CONSIGNE DONNÉE:
Recopiez à l'identique et dans son intégralité l'entretien ci-dessous consacré à la condamnation en appel de l'ex-Président Lula.

EXTRAIT DU DOCUMENT:
◆ ◆ ◆ ◆ ◆

19.11.2024
Condamnation de l’ex-Président Lula en appel : corruption ou éviction politique ?
Interview
26 janvier 2018
Alors que l’ex-Président du Brésil, Luiz Inácio Lula da Silva avait été condamné à 9 ans et demi de prison au mois de juillet dernier, le procès en appel qui s’est tenu ce mercredi a finalement débouché sur un alourdissement de la condamnation initiale, soit 12 ans de prison dans le cadre d’une affaire de corruption avec la société de BTP OAS. Derrière cette décision de justice appuyée par le controversé juge Sergio Moro se dessine des enjeux politiques qu’il importe de souligner alors que les prochaines élections présidentielles doivent se tenir au mois d’octobre. Pour nous éclairer le point de vue de Jean-Jacques Kourliandsky, chercheur à l’IRIS.
Quels étaient les enjeux de la tenue du procès de l’ex-président Lula ? Quelle est la réalité des allégations des soutiens de Lula ainsi que d’une lettre émanant d’une dizaine de parlementaires américains dénonçant la tournure politique de cette affaire judiciaire ?

◆ ◆ ◆ ◆ ◆

(Enregistrements issus d'une collection)
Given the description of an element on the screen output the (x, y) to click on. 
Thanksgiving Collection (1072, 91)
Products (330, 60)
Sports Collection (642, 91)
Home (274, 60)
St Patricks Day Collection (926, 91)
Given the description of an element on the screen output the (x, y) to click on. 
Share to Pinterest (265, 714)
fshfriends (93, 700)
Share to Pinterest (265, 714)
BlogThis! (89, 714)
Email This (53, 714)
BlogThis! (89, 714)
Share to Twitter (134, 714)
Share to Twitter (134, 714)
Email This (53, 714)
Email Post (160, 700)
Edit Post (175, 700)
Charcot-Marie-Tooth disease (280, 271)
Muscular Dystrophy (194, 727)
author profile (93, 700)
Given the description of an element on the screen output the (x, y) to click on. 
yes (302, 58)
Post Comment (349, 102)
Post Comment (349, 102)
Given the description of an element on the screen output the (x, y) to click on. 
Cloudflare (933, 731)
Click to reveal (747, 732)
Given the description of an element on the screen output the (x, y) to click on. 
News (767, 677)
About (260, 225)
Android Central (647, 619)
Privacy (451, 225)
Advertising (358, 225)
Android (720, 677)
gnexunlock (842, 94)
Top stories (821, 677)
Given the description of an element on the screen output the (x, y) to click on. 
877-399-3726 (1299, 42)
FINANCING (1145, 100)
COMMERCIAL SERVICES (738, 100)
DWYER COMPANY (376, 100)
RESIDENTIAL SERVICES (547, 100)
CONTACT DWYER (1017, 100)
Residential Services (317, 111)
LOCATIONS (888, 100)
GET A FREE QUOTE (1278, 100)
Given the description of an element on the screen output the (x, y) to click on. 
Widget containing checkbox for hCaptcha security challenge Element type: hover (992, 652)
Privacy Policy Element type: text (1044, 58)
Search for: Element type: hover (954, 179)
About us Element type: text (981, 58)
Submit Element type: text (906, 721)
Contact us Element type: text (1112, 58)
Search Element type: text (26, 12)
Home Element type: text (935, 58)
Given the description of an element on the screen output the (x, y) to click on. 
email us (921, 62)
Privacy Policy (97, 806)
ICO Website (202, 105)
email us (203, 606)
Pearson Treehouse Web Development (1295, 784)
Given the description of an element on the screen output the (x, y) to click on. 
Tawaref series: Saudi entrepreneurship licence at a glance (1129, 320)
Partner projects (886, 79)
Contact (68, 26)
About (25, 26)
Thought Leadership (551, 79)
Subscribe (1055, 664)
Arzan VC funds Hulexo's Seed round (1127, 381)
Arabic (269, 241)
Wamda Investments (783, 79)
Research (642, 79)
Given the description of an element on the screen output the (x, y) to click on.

◆ ◆ ◆ ◆ ◆

RÉSULTAT FINAL:
19.11.2024
Condamnation de l’ex-Président Lula en appel : corruption ou éviction politique ?
Interview
26 janvier 2018
Alors que l’ex-Président du Brésil, Luiz Inácio Lula da Silva avait été condamné à 9 ans et demi de prison au mois de juillet dernier, le procès en appel qui s’est tenu ce mercredi a finalement débouché sur un alourdissement de la condamnation initiale, soit 12 ans de prison dans le cadre d’une affaire de corruption avec la société de BTP OAS. Derrière cette décision de justice appuyée par le controversé juge Sergio Moro se dessine des enjeux politiques qu’il importe de souligner alors que les prochaines élections présidentielles doivent se tenir au mois d’octobre. Pour nous éclairer le point de vue de Jean-Jacques Kourliandsky, chercheur à l’IRIS.
Quels étaient les enjeux de la tenue du procès de l’ex-président Lula ? Quelle est la réalité des allégations des soutiens de Lula ainsi que d’une lettre émanant d’une dizaine de parlementaires américains dénonçant la tournure politique de cette affaire judiciaire ?